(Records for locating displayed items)
• • • • • • •

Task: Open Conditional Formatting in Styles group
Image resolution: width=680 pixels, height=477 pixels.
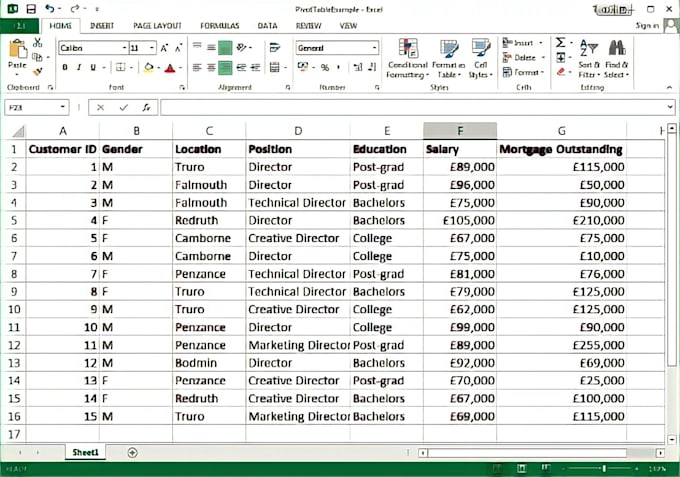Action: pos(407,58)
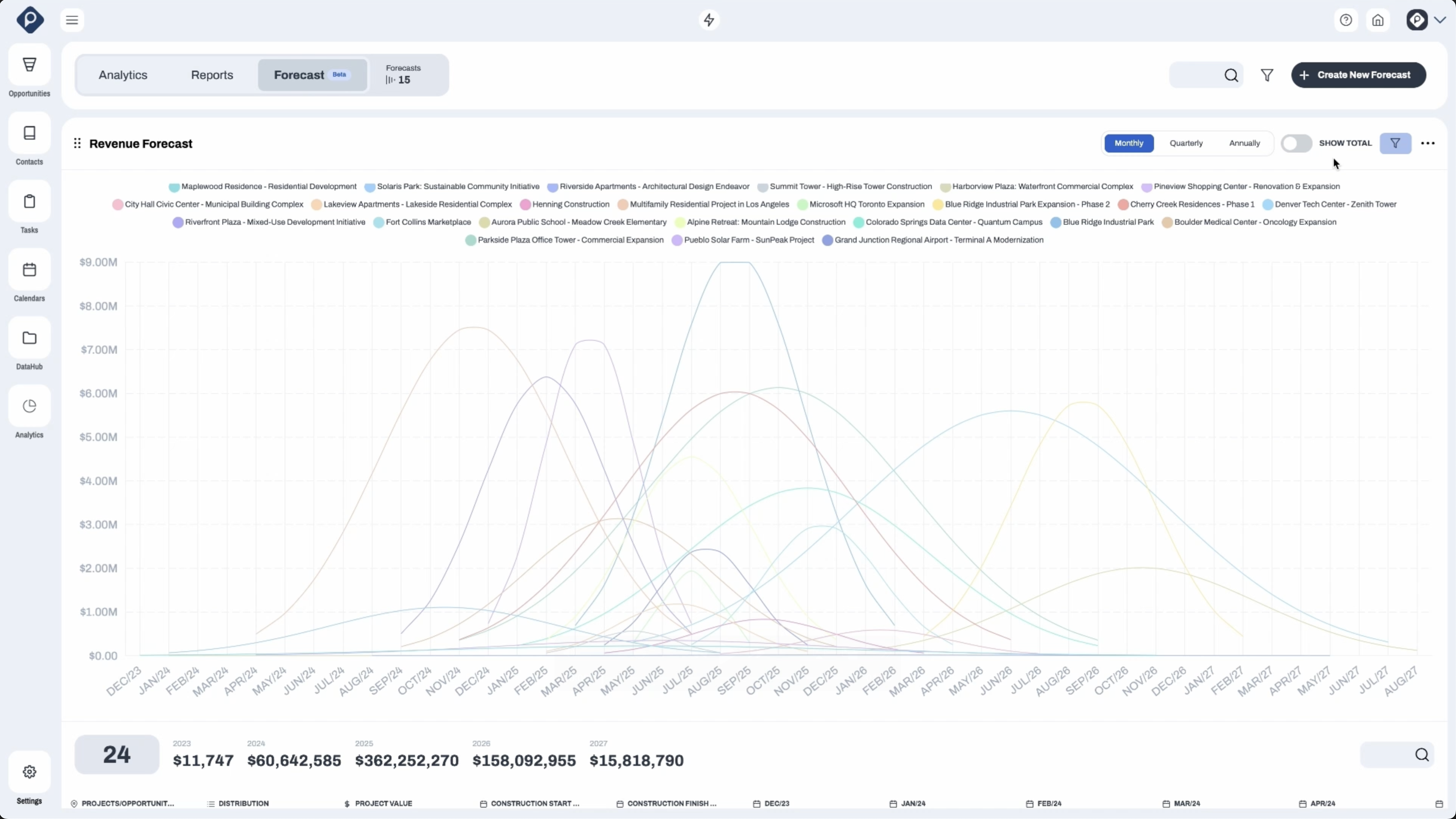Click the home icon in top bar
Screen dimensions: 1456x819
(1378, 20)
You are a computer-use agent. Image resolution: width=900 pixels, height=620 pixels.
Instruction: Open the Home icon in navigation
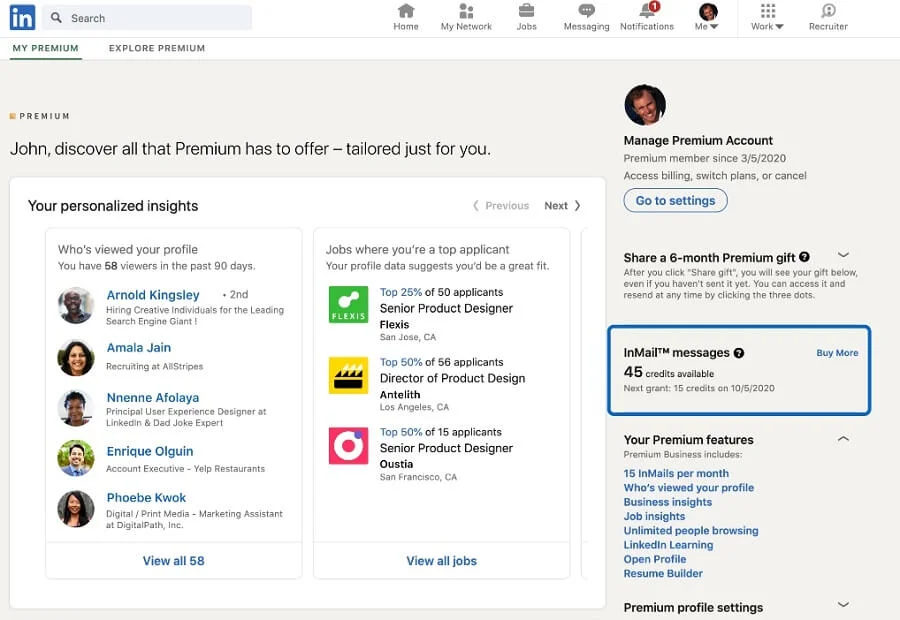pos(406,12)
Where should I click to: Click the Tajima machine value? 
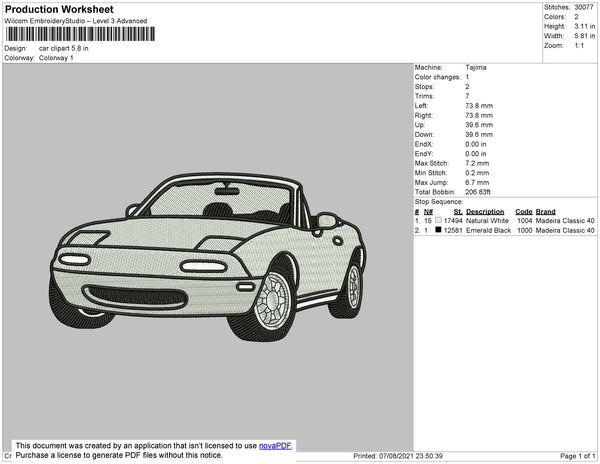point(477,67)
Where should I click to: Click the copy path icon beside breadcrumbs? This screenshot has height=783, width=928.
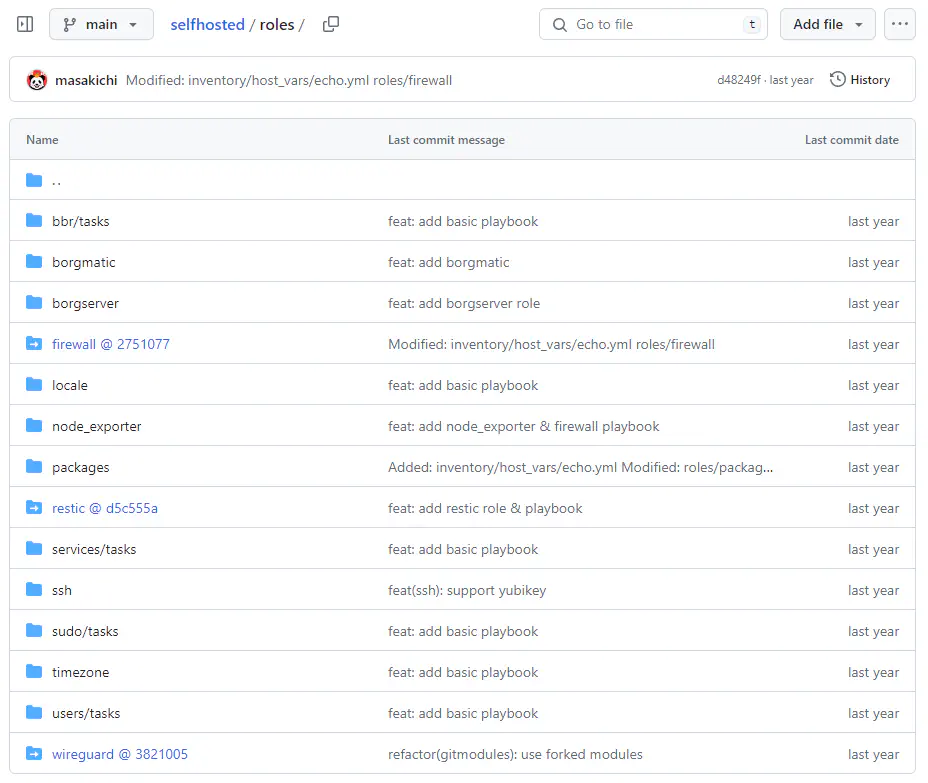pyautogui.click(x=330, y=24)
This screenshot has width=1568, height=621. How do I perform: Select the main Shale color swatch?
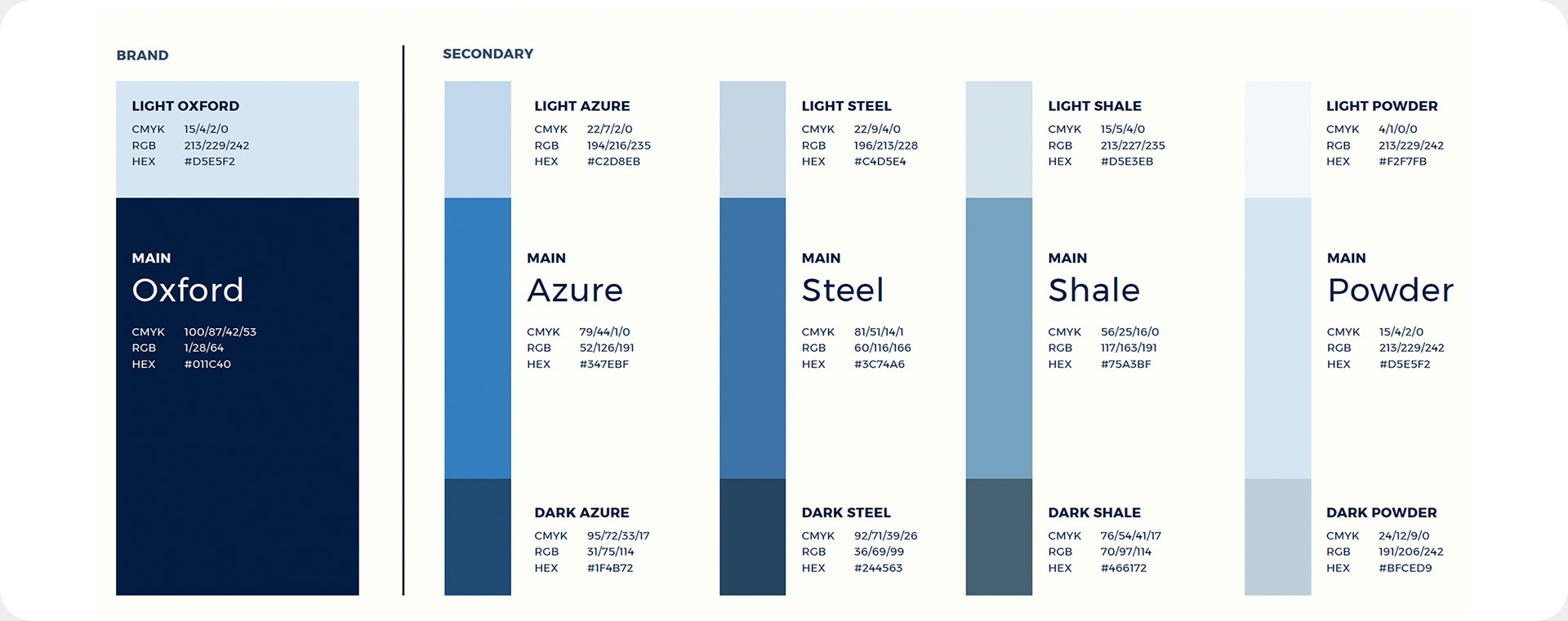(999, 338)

• • • • • • •

## AIM
Reproduce all of the records above with every instance of "Image resolution" swapped for "Screen size" and everything else left as it is. Omit the pictures from your answer.

## COMPLETED TASK
Task: Open Conditional Formatting in Styles group
Screen size: width=680 pixels, height=477 pixels.
Action: pos(407,58)
Click the home icon in top bar
Screen dimensions: 1456x819
(1378, 20)
You are a computer-use agent. Screen size: width=900 pixels, height=620 pixels.
Instruction: Open the Home icon in navigation
pos(406,12)
Where should I click to: Click the Tajima machine value? 
point(477,67)
Where should I click to: Click the copy path icon beside breadcrumbs? This screenshot has height=783, width=928.
pyautogui.click(x=330, y=24)
This screenshot has width=1568, height=621. How do I perform: Select the main Shale color swatch?
(999, 338)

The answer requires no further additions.